Deus não é "objecto" de ciência, mas uma esperança, sobretudo quando se pensa nas vítimas inocentes. Como escreveu o agnóstico M. Horkheimer, um dos fundadores da Escola Crítica de Frankfurt, "se tivesse de descrever a razão por que Kant se manteve na fé em Deus, não saberia encontrar melhor referência do que aquele passo de Victor Hugo: uma anciã caminha pela rua. Ela cuidou dos filhos e colheu ingratidão; trabalhou e vive na miséria; amou e vive na solidão. E no entanto está longe de qualquer ódio e rancor, e ajuda onde pode... Alguém vê-a caminhar e diz: Ça doit avoir un lendemain!... Porque não foram capazes de pensar que a injustiça que atravessa a História seja definitiva, Voltaire e Kant postularam Deus - não para eles mesmos".
A curto, a médio, a longo prazo, todos foram estando mortos. A curto, a médio, a longo prazo, todos iremos, todos irão estando mortos, e lá, no final, só há uma alternativa.
Claude Lévi-Strauss conclui assim o seu L'homme nu: "Ao homem incumbe viver e lutar, pensar e crer, sobretudo conservar a coragem, sem que nunca o abandone a certeza adversa de que outrora não estava presente e que não estará sempre presente sobre a Terra e que, com o seu desaparecimento inelutável da superfície de um planeta também ele votado à morte, os seus trabalhos, os seus sofrimentos, as suas alegrias, as suas esperanças e as suas obras se tornarão como se não tivessem existido, não havendo já nenhuma consciência para preservar ao menos a lembrança desses movimentos efémeros, excepto, através de alguns traços rapidamente apagados de um mundo de rosto impassível, a constatação anulada de que existiram, isto é, nada".

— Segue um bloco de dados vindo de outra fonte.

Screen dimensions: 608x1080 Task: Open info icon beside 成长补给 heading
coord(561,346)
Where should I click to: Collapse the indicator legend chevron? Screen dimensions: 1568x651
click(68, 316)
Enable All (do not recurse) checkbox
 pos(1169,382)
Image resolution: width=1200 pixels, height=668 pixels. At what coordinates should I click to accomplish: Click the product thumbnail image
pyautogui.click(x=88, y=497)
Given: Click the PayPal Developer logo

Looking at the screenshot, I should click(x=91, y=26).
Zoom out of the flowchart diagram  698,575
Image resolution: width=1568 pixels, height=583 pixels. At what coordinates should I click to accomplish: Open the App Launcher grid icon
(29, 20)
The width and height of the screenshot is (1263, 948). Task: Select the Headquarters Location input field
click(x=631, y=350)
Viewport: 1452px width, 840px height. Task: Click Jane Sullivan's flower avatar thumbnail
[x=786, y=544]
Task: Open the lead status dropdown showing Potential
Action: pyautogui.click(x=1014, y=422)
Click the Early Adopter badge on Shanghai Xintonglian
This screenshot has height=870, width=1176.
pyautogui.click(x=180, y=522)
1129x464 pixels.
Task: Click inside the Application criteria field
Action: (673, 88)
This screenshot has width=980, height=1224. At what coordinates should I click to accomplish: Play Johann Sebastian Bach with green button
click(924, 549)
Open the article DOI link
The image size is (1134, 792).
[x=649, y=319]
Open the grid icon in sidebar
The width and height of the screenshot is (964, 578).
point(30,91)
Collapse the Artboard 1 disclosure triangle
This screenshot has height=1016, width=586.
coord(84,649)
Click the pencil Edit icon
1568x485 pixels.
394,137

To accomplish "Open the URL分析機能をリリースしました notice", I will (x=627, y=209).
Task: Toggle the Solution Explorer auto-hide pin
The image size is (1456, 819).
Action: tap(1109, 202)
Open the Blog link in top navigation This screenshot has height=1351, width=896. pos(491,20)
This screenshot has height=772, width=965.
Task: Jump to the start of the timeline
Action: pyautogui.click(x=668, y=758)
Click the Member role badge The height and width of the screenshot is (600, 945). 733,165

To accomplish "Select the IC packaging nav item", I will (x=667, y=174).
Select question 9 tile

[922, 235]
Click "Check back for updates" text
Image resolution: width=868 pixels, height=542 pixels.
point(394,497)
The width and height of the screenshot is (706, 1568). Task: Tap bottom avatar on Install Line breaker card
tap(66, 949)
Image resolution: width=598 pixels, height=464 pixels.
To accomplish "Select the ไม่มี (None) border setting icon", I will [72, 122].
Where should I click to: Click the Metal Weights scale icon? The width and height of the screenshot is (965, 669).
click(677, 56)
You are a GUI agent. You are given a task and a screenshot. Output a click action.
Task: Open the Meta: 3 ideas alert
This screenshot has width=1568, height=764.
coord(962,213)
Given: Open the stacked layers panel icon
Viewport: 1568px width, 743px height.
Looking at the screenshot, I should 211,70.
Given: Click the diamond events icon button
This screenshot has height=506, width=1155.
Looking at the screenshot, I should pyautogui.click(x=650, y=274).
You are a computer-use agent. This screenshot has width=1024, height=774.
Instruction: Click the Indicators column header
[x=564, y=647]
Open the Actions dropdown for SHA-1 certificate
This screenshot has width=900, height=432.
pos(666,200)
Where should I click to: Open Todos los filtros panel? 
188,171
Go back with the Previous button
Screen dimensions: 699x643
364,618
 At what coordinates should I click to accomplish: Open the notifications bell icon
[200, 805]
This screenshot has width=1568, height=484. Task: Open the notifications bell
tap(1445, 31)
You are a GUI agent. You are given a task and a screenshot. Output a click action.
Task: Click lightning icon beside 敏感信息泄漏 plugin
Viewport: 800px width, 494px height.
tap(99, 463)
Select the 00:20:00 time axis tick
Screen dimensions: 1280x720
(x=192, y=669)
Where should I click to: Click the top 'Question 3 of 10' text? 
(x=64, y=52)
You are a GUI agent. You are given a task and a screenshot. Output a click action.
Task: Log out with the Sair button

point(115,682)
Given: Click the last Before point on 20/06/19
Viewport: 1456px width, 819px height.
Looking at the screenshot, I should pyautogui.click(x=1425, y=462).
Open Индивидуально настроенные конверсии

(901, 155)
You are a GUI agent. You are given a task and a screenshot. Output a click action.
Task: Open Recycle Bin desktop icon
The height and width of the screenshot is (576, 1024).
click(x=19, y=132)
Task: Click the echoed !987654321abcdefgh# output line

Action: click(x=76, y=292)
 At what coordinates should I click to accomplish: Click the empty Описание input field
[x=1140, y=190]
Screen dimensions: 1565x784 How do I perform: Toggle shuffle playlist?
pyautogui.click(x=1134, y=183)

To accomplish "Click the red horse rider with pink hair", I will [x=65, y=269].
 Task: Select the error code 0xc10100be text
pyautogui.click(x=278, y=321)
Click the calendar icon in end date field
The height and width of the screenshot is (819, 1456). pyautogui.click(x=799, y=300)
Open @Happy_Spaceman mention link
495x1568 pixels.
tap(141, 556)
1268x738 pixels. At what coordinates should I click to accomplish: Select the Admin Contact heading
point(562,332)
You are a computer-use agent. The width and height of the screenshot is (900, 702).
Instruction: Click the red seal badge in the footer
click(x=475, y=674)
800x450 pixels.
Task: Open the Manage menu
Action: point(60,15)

A Bíblia, no último livro, Apocalipse, conclui assim: "Vi então um novo céu e uma nova terra. E vi descer do céu, de junto de Deus, a cidade santa, a nova Jerusalém. E ouvi uma voz potente que vinha do trono: 'Esta é a morada de Deus entre os homens. Ele habitará com eles; eles serão o seu povo e o próprio Deus estará com eles e será o seu Deus. Ele enxugará todas as lágrimas dos seus olhos; e não haverá mais morte, nem luto, nem pranto, nem dor. Porque as primeiras coisas passaram.'"
No meio da perplexidade, fico com Kant: "A balança do entendimento não é completamente imparcial, e um braço da mesma com o dístico 'esperança do futuro' tem uma vantagem mecânica, que faz com que mesmo razões leves, que caem no seu respectivo prato, levantem o outro braço, que contém especulações em si de maior peso. Esta é a única incorrecção que eu não posso eliminar e que eu na realidade não quero abandonar."